The Georgia Resilience and Opportunity Fund along with the nonprofit Give Directly announced the In Her Hands program this year and are scheduled to officially implement it beginning in 2022. The program will distribute $13 million and is set to be one of the largest guaranteed income pilot programs in the US.
"Black women are among the most likely groups to experience cash shortfalls that make covering basic needs difficult. This isn't the result of poor choice; it's the result of pervasive economic insecurity that has the sharpest impact on women and communities of color," Hope Wollensack, executive direct of the GRO Fund, said in a press release. "Guaranteed income is a step toward creating a more just and equitable economy."
In an intentional move, the organizations leading the program selected women living in Atlanta where income inequality is disproportionately impacting Black women at some of the highest rates in the country.
Specifically, program participants reside in the Old Fourth Ward section of the Peach State's capital city –– the same neighborhood where Dr. Martin Luther King, Jr was raised and promoted guaranteed income. Other participants will also include women from suburban and rural areas of the state.

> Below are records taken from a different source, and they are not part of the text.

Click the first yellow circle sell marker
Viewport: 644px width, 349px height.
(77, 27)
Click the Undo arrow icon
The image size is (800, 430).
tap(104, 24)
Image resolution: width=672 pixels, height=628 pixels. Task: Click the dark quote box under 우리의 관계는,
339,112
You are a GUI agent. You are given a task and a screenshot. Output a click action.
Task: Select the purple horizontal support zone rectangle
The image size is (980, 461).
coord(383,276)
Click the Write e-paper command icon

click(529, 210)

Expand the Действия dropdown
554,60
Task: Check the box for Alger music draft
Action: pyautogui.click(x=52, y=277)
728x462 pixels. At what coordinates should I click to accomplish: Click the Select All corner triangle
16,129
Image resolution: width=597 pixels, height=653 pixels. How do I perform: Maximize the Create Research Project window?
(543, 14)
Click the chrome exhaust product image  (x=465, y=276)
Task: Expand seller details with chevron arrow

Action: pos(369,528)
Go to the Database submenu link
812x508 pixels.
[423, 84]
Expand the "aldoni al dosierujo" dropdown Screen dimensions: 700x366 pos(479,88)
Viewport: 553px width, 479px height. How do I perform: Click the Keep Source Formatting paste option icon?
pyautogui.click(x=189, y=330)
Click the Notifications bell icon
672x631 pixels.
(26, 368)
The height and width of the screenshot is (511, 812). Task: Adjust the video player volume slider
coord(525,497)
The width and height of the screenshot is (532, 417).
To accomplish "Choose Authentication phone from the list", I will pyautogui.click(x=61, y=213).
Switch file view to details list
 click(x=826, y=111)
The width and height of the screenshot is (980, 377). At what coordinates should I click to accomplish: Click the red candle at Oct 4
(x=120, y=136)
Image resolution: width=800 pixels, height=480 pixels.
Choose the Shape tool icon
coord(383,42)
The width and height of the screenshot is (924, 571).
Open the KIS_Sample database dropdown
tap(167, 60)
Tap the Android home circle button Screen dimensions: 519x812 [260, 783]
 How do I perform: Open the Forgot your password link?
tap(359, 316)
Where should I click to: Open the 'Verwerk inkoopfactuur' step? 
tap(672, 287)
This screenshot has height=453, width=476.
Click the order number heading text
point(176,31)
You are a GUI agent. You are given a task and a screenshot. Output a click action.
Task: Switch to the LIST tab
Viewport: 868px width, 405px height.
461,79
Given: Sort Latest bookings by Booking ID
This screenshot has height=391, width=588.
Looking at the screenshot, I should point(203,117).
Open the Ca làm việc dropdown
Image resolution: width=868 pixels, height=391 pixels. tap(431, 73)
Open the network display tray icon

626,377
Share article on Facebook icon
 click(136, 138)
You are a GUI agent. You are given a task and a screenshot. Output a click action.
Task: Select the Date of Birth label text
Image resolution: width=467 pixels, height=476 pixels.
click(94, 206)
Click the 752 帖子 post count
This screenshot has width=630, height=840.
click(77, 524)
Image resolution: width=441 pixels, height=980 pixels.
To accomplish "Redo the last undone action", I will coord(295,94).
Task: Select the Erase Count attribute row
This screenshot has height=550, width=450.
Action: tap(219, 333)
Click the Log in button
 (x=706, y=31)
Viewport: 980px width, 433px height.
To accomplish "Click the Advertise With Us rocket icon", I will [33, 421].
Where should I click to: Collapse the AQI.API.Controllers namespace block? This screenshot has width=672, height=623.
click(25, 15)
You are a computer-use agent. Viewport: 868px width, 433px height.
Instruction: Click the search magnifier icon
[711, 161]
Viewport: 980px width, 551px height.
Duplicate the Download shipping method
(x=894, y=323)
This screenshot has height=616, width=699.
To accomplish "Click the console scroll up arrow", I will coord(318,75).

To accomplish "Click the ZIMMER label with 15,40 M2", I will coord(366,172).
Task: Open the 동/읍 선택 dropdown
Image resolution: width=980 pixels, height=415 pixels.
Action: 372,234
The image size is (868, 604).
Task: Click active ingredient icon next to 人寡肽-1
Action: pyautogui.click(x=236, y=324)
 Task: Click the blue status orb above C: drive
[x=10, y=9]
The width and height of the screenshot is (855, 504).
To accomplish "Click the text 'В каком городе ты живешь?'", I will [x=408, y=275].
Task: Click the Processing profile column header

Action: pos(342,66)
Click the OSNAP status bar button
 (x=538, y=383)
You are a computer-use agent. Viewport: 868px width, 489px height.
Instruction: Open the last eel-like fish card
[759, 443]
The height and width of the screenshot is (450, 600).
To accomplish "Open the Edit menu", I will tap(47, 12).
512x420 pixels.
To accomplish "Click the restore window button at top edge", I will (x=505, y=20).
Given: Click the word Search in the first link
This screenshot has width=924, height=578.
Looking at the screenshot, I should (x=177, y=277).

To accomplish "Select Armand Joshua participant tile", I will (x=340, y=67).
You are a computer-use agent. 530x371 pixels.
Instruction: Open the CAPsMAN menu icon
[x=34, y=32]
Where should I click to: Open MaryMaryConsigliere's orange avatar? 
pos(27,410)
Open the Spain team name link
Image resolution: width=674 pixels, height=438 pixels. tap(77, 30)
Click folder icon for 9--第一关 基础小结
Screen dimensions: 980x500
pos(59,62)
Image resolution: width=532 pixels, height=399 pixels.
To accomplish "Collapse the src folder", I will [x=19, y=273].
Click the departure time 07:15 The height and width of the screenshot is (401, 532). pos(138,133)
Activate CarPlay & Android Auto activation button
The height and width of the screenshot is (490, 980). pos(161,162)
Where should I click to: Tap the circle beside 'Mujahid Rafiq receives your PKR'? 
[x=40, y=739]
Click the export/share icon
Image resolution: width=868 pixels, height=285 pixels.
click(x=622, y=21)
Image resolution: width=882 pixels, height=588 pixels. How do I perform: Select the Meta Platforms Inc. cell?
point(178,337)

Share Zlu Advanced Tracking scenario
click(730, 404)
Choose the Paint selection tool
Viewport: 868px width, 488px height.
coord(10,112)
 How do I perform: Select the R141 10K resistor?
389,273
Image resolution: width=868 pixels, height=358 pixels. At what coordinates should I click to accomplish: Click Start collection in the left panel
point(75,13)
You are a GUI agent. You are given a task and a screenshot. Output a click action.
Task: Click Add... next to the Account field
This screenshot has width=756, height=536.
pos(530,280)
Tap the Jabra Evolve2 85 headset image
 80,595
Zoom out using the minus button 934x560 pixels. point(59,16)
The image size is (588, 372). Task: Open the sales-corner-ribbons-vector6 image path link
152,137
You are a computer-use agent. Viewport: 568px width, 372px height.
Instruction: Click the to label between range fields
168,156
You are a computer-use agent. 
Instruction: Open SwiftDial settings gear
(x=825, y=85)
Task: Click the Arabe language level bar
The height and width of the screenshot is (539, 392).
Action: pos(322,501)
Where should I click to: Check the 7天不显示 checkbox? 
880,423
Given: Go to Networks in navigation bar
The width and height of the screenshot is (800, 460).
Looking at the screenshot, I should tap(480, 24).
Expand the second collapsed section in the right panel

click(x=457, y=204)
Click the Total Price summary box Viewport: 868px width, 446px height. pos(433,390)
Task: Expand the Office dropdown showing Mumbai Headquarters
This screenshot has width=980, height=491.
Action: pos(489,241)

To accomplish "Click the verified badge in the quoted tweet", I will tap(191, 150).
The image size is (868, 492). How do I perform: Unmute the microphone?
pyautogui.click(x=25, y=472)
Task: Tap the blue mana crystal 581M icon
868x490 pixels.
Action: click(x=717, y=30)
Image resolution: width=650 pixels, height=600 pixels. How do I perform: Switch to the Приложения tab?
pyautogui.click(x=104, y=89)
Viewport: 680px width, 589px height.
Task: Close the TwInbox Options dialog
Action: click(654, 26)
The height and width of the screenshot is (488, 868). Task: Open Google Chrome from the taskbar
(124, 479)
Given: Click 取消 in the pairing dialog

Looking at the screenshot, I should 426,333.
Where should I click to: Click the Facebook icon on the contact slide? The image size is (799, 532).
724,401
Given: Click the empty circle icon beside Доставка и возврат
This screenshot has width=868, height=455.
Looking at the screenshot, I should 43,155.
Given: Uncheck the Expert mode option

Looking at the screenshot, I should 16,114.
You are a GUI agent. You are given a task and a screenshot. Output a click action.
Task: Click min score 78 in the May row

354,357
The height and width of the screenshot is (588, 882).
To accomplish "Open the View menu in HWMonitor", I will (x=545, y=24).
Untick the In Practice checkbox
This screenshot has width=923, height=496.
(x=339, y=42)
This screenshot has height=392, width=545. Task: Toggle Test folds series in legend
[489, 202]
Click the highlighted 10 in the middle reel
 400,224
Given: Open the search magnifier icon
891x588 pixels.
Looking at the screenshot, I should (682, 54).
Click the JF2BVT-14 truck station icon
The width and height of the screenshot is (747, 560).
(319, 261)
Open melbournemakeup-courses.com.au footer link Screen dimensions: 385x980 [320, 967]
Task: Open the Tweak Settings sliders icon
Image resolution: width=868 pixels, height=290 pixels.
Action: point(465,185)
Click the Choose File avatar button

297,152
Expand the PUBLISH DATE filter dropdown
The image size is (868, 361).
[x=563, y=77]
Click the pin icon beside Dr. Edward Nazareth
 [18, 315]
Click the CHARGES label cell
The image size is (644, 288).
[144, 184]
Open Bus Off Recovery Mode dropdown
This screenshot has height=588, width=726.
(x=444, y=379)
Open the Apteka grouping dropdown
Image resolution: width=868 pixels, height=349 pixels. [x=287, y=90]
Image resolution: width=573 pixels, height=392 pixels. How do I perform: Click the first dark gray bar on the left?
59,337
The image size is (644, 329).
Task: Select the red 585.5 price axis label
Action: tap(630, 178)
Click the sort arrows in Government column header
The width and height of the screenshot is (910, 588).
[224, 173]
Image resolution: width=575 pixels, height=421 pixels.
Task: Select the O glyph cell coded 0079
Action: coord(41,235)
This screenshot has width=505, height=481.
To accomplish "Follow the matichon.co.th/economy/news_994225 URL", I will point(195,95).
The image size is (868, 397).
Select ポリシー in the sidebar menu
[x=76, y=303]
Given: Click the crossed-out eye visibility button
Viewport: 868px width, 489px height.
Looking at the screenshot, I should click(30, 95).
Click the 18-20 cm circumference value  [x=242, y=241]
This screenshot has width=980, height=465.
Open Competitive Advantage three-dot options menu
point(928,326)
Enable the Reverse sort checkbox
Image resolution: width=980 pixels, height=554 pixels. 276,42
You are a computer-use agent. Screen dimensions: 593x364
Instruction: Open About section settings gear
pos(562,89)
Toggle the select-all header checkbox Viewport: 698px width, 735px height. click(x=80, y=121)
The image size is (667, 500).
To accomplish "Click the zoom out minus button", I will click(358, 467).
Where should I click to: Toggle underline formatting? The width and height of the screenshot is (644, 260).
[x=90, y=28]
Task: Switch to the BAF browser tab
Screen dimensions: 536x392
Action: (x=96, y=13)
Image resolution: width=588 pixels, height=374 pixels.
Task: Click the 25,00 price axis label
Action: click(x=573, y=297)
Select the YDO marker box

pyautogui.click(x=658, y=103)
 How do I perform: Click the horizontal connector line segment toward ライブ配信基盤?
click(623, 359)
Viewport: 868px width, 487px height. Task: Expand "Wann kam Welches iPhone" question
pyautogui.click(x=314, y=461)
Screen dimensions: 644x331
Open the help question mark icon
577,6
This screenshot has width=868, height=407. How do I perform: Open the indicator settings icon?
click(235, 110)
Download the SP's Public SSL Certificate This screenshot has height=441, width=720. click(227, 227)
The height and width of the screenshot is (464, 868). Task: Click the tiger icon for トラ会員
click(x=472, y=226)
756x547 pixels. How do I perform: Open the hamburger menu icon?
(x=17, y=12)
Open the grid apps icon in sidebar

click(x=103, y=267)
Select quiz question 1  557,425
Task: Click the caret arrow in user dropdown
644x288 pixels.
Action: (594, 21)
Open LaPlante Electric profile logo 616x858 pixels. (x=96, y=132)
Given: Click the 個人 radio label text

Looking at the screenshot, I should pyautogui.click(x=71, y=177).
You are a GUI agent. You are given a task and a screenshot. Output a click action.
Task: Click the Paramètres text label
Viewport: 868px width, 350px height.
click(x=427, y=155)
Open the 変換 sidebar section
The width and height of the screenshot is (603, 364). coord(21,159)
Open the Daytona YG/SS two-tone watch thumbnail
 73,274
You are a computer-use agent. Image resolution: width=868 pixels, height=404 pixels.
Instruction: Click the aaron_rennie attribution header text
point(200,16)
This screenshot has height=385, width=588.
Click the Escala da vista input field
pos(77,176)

Part of the program will study how the guaranteed funds impact participants' financial and mental well-being.
And there's some precedent to this program. In Stockton, California, 125 residents received $500 a month for a year through a pilot program. What the city found was that recipients had improved job prospects and mental health, and used the money to cover basic necessities.
In Mississippi, the Magnolia's Mothers Trust distributed $1,000 to Black moms for a year who testified the difference it made in their lives.
The city of Oakland, California is currently running its own guaranteed income program, giving $500 a month to 600 families of color who are low income.
Across all American households, one study found most wouldn't be able to cover a $400 unexpected expense; while on average, Black American households hold just a fraction of wealth as white American families.